Leaders must be effective communicators. There is no doubt about it. You show me a leader who struggles to communicate, and I will show you a team that is struggling to perform.
A significant event in my career happened when I walked into a pharmacy in South Carolina to talk about this pharmacy’s performance on cholesterol medications and the pharmacist said to me, “I don’t know what to say to my patients.” What I came to realize is this pharmacist didn’t know how to lead his patients to take their cholesterol medications. If that day hadn't happened, I might not be writing this blog for you today.
There is an important leadership lesson to grasp here. This lesson has been taught to me on several occasions as a speaker. The leader leads for the benefit of the follower. In short, it’s not about you; it’s about them.

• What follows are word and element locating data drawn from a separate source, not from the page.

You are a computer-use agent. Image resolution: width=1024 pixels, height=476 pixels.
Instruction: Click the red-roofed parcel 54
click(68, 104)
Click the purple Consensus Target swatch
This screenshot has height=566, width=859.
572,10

As a speaker, I have prepared presentations that I thought were fantastic. I would then give the presentation and essentially hear crickets. There have been other times where I have delivered presentations that, by my standard, I felt were real stinkers only to have several people express gratitude for how the presentation impacted them. (Before I go further, I need to add this disclaimer: when we deliver messages that people appreciate, even if we are not proud of them, that is not permission to deliver poorly prepared messages. If anything, it is an invitation to find out what allowed the message to be received well.)

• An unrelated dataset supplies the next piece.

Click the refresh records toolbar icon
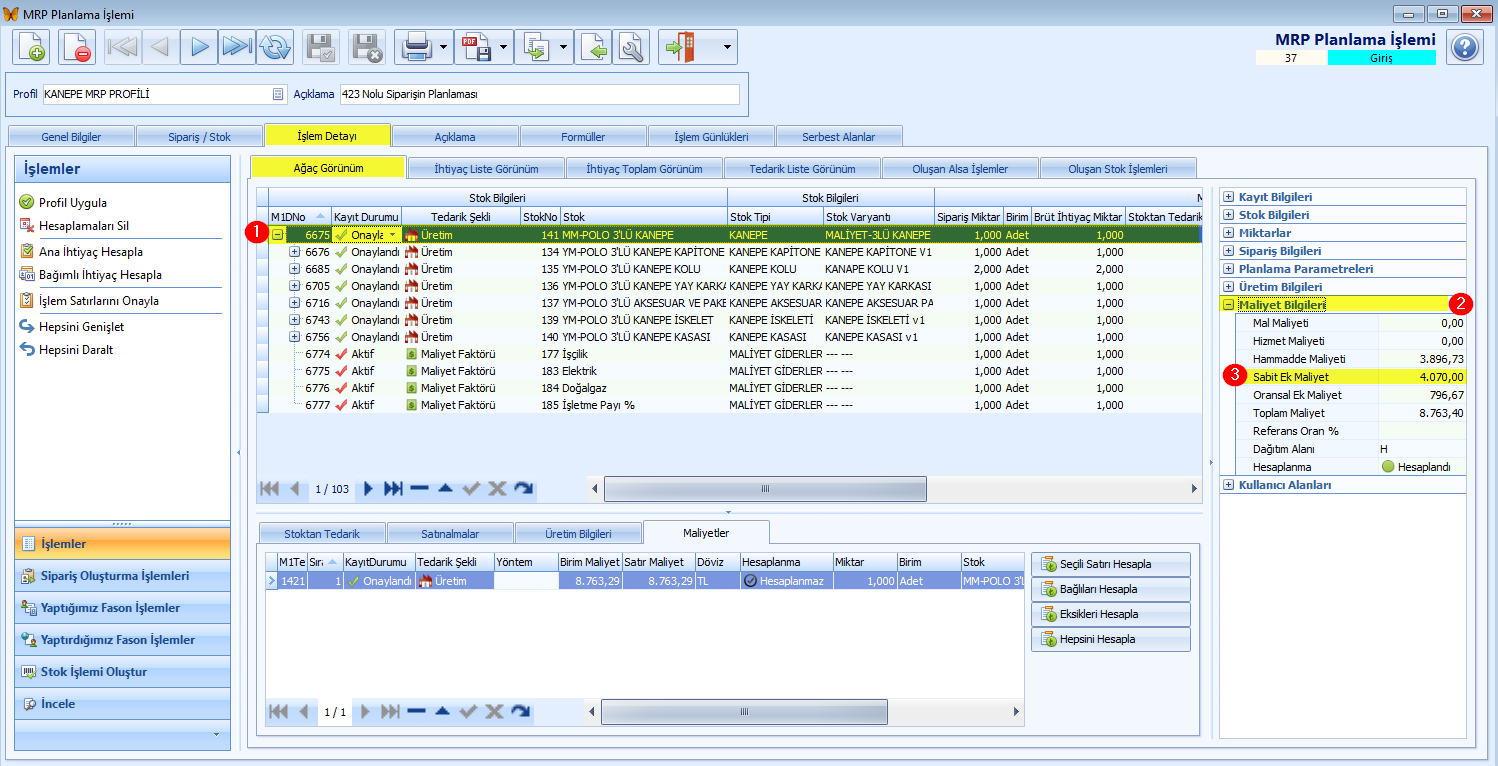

In leadership terms, we must remember that the message must be received to have value. And the receipt is dependent on and determined by the receiver. This holds true for the teams we lead and the patients we serve.

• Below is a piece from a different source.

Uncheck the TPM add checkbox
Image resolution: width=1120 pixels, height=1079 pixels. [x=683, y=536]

As much as we would probably like to believe that people will respond to a message because of who or where it is from, the reality is there is more to it. You and I have sat through presentations where the PowerPoint slides were much more engaging than the presenter. Perhaps we have even given PowerPoint presentations where our slides were more engaging than what we shared with our audience. If that is the case, would those presentations be about the presenter or the audience?
Speaker confession #2: It’s not about you; it’s about them.
The leadership implication for this principle is when we make it about our audience, it allows us to more easily connect with our audience to move them forward.
How do you remember to make the conversation about your audience, even if your audience is just one person?